Ting, M., and P. D. Sardeshmukh, 1993: Factors determining the extratropical response to equatorial diabatic heating anomalies. J. Atmos. Sci., 50, 907-918.


The steady linear response of a spherical baroclinic atmosphere to an equatorial diabatic heat source having a simple horizontal and vertical structure is examined. This source is imposed upon representative zonally symmetric as well as zonally varying flows during the boreal winter. Two climatologies are considered. One is a 6-year average of global observations analyzed at the European Centre for Medium-Range Weather Forecasts (ECMWF). The other is a 30-year average, taken from a general circulation model (GCM) run at the Geophysical Fluid Dynamics Laboratory in Princeton.

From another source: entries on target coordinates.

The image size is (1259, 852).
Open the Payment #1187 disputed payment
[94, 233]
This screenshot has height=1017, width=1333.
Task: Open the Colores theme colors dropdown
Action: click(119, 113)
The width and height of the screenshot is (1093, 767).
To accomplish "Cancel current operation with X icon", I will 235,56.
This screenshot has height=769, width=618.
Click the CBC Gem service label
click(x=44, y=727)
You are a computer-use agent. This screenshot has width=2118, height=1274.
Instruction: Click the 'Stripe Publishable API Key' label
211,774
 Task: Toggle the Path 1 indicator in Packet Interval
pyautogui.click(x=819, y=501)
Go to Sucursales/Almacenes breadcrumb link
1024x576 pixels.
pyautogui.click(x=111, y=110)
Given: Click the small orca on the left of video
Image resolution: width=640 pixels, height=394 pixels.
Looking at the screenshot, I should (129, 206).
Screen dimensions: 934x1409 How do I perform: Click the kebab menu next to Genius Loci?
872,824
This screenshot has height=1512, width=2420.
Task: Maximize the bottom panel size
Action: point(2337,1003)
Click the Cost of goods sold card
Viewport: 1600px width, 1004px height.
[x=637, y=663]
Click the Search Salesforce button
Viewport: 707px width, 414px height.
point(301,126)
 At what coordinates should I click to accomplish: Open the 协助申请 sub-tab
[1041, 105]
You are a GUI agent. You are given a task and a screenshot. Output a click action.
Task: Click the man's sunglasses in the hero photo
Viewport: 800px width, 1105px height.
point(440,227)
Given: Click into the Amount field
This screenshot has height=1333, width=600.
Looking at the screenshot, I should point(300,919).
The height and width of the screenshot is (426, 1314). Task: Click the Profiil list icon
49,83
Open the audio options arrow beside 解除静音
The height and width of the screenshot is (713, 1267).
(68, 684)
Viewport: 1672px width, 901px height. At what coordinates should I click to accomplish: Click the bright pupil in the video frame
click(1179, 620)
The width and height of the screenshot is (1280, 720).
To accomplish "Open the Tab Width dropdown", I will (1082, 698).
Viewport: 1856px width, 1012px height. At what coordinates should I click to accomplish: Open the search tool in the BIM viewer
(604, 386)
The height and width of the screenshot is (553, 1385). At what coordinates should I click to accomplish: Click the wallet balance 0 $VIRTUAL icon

The extratropical response is found to be very sensitive to the basic state around which the governing primitive equations are linearized, and in the case of the ECMWF climatology, to the longitudinal position of the source with respect to the climatological waves. There is also some sensitivity to the vertical level of maximum heating, although again this is more evident in the case of the ECMWF basic state.

These results are discussed in terms of simple theoretical ideas, and implications are drawn for the short-range climate prediction problem. The evidence presented here suggests that subtle differences in the ambient flow can give rise to very different low-frequency normal modes, and thence to drastically different responses to tropical perturbations imposed upon that flow.